# TIP 0003: Subset Argument for Memory Consistency

| TIP            | 0003                                            |
|----------------|-------------------------------------------------|
| authors:       | Alan Szepieniec and Ferdinand Sauer             |
| title:         | Subset Argument for Memory Consistency          |
| status:        | accepted                                        |
| created:       | 2022-08-25                                      |
| issue tracker: | https://github.com/TritonVM/triton-vm/issues/78 |
| pdf:           | tip-0003.pdf                                    |

Abstract. In the current specification, the memory-like tables RamTable, JumpStackTable, and OpStackTable do not satisfy memory-consistency.
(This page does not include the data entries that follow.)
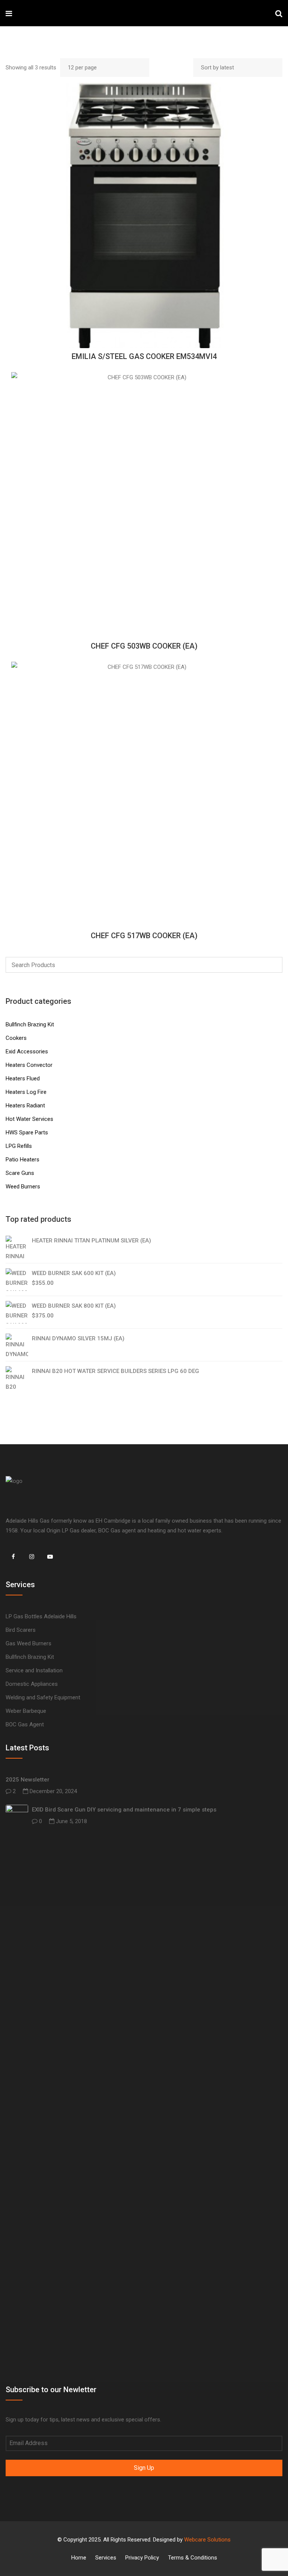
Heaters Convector (29, 1065)
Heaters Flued (23, 1078)
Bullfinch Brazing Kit (30, 1024)
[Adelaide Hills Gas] (36, 13)
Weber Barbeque (26, 1711)
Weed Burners (23, 1186)
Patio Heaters (22, 1159)
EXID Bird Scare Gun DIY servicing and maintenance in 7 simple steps (124, 1809)
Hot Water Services (29, 1119)
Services (105, 2557)
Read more (144, 215)
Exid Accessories (27, 1051)
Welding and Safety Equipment (43, 1697)
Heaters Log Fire (26, 1092)
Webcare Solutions (207, 2539)
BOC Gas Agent (25, 1724)
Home (78, 2557)
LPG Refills (19, 1146)
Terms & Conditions (192, 2557)
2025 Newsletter (28, 1779)
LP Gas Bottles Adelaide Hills (41, 1616)
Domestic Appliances (32, 1684)
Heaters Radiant (25, 1105)
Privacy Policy (142, 2557)
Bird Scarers (21, 1630)
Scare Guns (20, 1173)
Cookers (16, 1038)
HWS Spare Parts (27, 1132)
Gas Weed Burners (28, 1643)
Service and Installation (34, 1670)
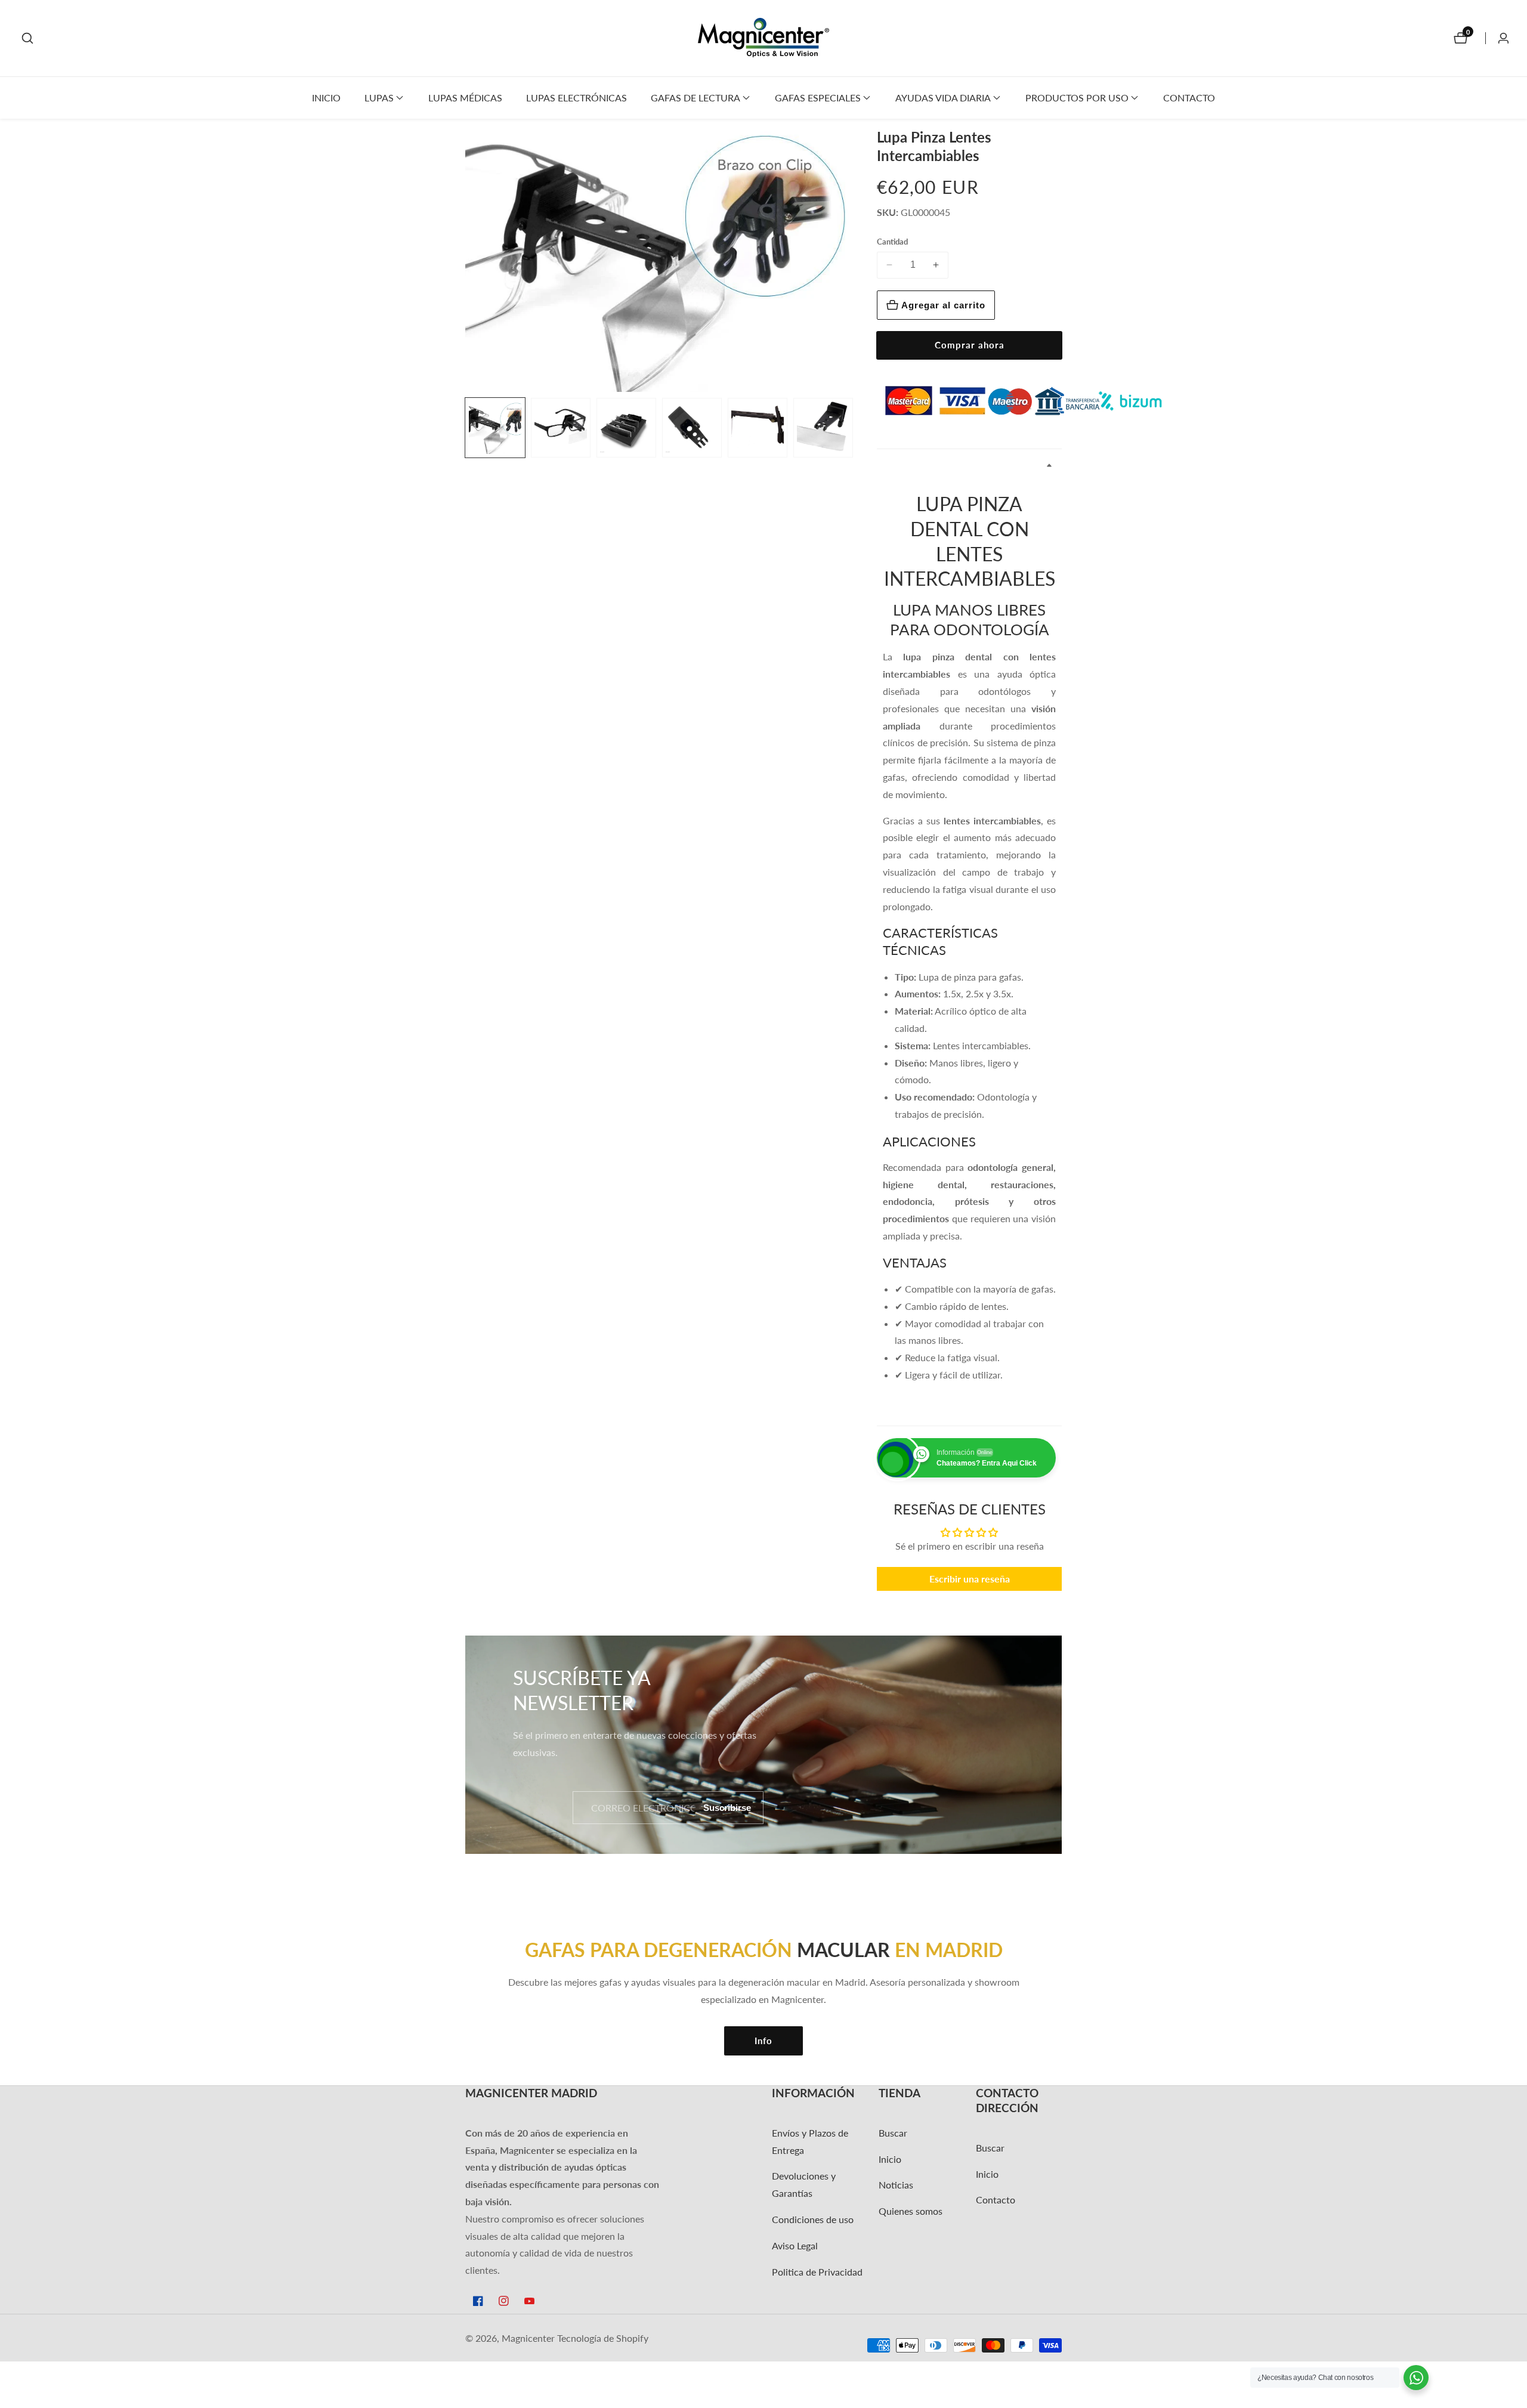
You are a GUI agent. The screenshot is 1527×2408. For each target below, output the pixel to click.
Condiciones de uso (813, 2219)
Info (763, 2040)
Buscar (893, 2132)
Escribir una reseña (969, 1578)
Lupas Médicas (465, 97)
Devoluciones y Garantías (804, 2184)
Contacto (1189, 97)
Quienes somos (910, 2211)
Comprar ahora (969, 344)
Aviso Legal (795, 2245)
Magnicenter (528, 2338)
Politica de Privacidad (817, 2271)
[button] (379, 98)
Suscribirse (727, 1808)
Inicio (326, 97)
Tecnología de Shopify (602, 2338)
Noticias (896, 2184)
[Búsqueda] (27, 38)
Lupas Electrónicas (576, 97)
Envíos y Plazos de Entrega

Specifically, they are vulnerable to Yuncong's attack, which exploits the unverified and thus possibly-incorrect sorting in these tables. TIP-0002 addresses one part of the issue by introducing a new table argument, the *multi-table subset argument*. It establishes that certain values in different tables have a matching representative in a given lookup table. Applied to the present context, this technique establishes that every clock jump is positive.

Unfortunately TIP-0002 introduces a lot of design complexity. The cause of this complexity is the Polynomial IOP for correct calculation of the formal derivative.

This TIP proposes an alternative way to establish the requisite set relation, namely through a more traditional AIR/RAP construction that avoids computing the formal derivative entirely. While there is a performance penalty, the endresult is a noticeably simpler design.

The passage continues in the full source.